Use Cases: when to use event analytics or log analytics?

Now that we’ve defined these two data types, why are they different when it comes to use cases? At the most simple level: Log analytics are often used for troubleshooting, while events can be leveraged for product and user insights. As one example, query stats can give you information about the latency of each query in your system as it pertains to each user. Examining these types of details can show how happy your customers are with your product’s performance.

Many organizations use a solution like ChaosSearch to perform both search and relational analytics on the same set of data. ChaosSearch enables you to store logs and events without retention limits, by taking advantage of low-cost cloud object storage such as Amazon S3. By retaining telemetry data longer, you can examine trends and monitor usage over time.

While analyzing events may sound intuitive, in a cloud-native environment, it’s hard to do. With event analytics, retention matters. Many observability systems limit data retention windows to 30 days or less, which makes it difficult to see trends, such as how product usage has changed over time. In addition, good product analytics require near real-time access to data. Using SQL joins in ChaosSearch, you can correlate data in near real-time to understand how certain datasets relate to one another.

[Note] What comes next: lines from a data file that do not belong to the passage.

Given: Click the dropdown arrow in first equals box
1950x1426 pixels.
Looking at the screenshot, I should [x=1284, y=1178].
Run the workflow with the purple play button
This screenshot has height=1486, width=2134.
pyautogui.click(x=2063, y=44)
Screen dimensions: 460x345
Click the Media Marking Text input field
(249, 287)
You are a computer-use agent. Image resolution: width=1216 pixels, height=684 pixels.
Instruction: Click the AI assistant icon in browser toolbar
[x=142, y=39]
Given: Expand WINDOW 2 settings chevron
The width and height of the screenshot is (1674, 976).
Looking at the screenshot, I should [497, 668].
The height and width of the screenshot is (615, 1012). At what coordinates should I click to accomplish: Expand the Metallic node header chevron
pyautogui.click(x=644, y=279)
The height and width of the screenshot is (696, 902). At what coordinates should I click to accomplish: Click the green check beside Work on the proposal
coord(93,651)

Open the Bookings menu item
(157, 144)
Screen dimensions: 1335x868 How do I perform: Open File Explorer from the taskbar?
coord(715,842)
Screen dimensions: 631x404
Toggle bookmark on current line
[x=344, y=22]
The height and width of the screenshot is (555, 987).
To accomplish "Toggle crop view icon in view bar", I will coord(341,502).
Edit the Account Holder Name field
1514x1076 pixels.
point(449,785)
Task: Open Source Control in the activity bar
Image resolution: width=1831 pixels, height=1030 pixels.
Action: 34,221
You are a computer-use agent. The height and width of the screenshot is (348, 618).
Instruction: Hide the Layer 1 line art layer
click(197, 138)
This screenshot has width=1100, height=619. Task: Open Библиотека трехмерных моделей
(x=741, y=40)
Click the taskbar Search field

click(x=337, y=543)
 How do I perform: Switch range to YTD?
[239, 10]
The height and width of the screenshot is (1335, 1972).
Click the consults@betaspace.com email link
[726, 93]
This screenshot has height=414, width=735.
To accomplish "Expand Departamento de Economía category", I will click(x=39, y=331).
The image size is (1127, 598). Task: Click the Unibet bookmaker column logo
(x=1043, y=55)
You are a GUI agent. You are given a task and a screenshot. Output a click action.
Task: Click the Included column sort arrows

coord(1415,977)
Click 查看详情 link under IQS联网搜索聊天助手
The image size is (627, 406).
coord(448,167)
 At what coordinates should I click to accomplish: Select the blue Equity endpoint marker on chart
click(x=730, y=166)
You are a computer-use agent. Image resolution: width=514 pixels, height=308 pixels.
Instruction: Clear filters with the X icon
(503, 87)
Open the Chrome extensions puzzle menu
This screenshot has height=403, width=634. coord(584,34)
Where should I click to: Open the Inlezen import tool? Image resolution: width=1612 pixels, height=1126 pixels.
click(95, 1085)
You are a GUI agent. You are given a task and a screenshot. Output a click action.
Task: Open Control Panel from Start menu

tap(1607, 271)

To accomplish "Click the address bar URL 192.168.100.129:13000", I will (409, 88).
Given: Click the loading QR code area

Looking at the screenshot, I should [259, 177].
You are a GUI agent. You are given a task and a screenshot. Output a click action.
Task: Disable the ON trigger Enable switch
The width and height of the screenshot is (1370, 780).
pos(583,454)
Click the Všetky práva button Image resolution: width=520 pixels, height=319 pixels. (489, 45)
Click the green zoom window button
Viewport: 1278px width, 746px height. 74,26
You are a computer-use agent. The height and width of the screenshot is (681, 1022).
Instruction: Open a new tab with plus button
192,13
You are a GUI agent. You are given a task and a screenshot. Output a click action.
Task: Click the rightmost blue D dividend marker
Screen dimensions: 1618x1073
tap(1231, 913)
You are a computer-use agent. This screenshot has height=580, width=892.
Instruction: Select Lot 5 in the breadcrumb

The overall goal is to allow DevOps teams to elevate operational telemetry to business-level insights. For many software-powered companies, this data can be critical to the user experience. Here are a few examples:

  • One gaming company is using telemetry data for game balancing. When players die, the DevOps team can analyze what items were they wearing, as well as what they were doing before and after to understand which characters are too powerful or too weak.
  • A fintech company is using a similar event analytics strategy to understand which events are application- and transaction-related. The DevOps team records events issued by Lambdas to find out the number of transactions per merchant and the number of orders across merchants for customers.

 

Leveraging ChaosSearch SQL API for events

Built for scale, ChaosSearch lets you centralize large volumes of logs and events, and analyze them via Elastic or SQL APIs — at a fraction of the cost of an observability solution such as Datadog or Splunk. For teams that don’t want to disrupt their metric and trace observability platforms when they’re working well, ChaosSearch can integrate easily using open APIs for unified observability. These teams can:

  • Send logs and events directly to Amazon S3 or Google Cloud Storage (GCS): Send log and event data directly from the source, or ingest it into another observability tool and use S3/GCS as the destination.
  • Connect to ChaosSearch: Grant ChaosSearch read-only access to the raw log buckets. From there, teams can create a new bucket for Chaos Index® to make their data fully searchable, or create a few object groups and views.
  • Analyze logs and events via Elastic or SQL APIs: Investigate applications in the ChaosSearch console via Kibana, Superset, Elastic or SQL APIs.